In granting the mistrial, the trial court stated that notwithstanding the fact that the Government did not view its investigation of Bloom, the attorney, as part of its investigative file on Dr. Brooks, the Government nevertheless should have revealed, prior to trial, that it had a tape recording of the conversation between the informants and attorney Bloom. Such, reasoned the trial court, could be of use in cross-examination and possible impeachment of the informants. At the same time the trial court was also somewhat critical of attorney Bloom, who, of course, knew of the subject matter of his conversation with the informants, and of the offer that had been made and rejected. The only fact of which Bloom was not aware was that his conversation with the informants had been recorded. It was in this setting that the trial court, on motion of the defendant, declared a mistrial.

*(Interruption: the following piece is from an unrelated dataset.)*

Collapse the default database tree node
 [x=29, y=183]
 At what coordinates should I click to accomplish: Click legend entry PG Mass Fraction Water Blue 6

The general rule is that where a defendant moves for a mistrial, and his request is granted, he thereby consents to a retrial and cannot successfully invoke the Double Jeopardy Clause of the Fifth Amendment. See, for example, United States v. Leonard, 593 F.2d 951, 954 (10th Cir. 1979). A narrow exception to that general rule occurs when prosecutorial or judicial bad faith prejudicially provokes a defendant into requesting a mistrial. In the instant case, there simply was no prosecutorial action which was designed to pressure Bloom into asking for a mistrial.

United States v. Leonard, supra, has particular pertinency to the present case. There we held that a retrial was not barred by the Double Jeopardy Clause where the first trial had ended in a mistrial on motion of the defendants because of the prosecutor's failure to deliver Jencks Act material which could have been used in cross-examination of Government witnesses. In thus holding, we fully reviewed the controlling authorities, and commented as follows:

The conclusion which we derive from the cases as to the general rule is that one who moves for a mistrial thereby consents to the termination of the present trial and waives his right to be tried by that jury and at the same time consents, however, to being retried. There is an exception that applies where the prosecutor or court acts for the purpose of bringing forth from defendants a mistrial motion. We can see no indication that the Supreme Court has contemplated that there shall be any expansion of the exception. Leonard at 954.

Dr. Brooks relies primarily upon United States v. Dinitz, 424 U.S. 600, 96 S. Ct. 1075, 47 L. Ed. 2d 267 (1976). We do not regard Dinitz as being supportive of defendant's position. In Dinitz, the Supreme Court held that a request by a defendant for a mistrial ordinarily removes any barrier to his reprosecution, even if the request is prompted by prosecutorial or judicial error. Under Dinitz, the only exception to the general rule is where bad faith conduct by the judge or prosecutor threatens harassment of an accused by successive prosecution so as to afford the prosecution a more favorable opportunity to convict.

In sum, we find no bad faith on the part of the prosecutor, nor were any of his actions designed to provoke a request for mistrial. Brooks elected to move for a mistrial. Brooks thereby waived his right to be tried by that jury, and at the same time consented to being retried.

Judgment affirmed, and case remanded for further proceedings.